Segment Start: GIVEN RECORDS
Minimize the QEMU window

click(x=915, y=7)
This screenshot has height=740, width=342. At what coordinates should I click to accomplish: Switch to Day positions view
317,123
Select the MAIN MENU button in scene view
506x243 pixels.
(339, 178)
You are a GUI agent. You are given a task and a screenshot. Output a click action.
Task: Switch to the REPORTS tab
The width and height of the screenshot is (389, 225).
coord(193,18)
Segment End: GIVEN RECORDS
Segment Start: GIVEN RECORDS
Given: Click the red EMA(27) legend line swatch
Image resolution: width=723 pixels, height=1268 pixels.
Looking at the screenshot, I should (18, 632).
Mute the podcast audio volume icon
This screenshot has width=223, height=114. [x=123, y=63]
Segment End: GIVEN RECORDS
Segment Start: GIVEN RECORDS
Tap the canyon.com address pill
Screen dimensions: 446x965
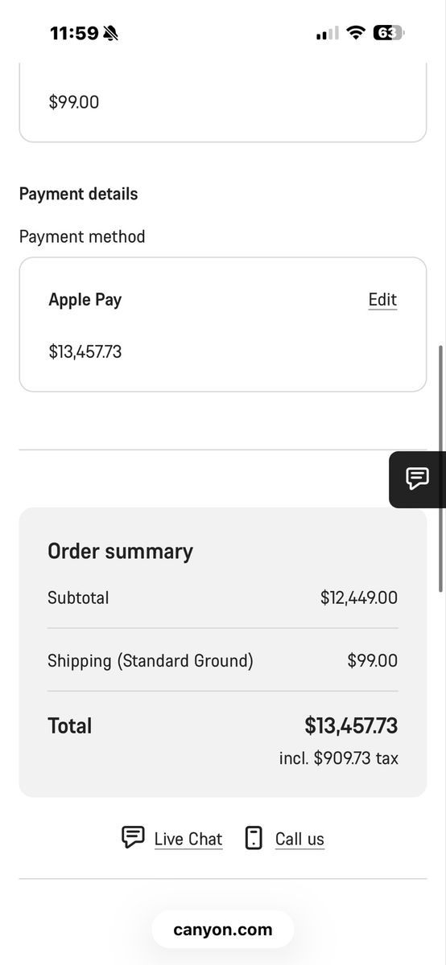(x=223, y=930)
Segment End: GIVEN RECORDS
In the listing above, transcribe exactly everything from the line containing "This screenshot has height=740, width=342." down to the line containing "You are a GUI", including both and nothing more.

This screenshot has height=740, width=342. At what coordinates should I click to accomplish: Switch to Day positions view
317,123
Select the MAIN MENU button in scene view
506x243 pixels.
(339, 178)
You are a GUI agent. You are given a task and a screenshot. Output a click action.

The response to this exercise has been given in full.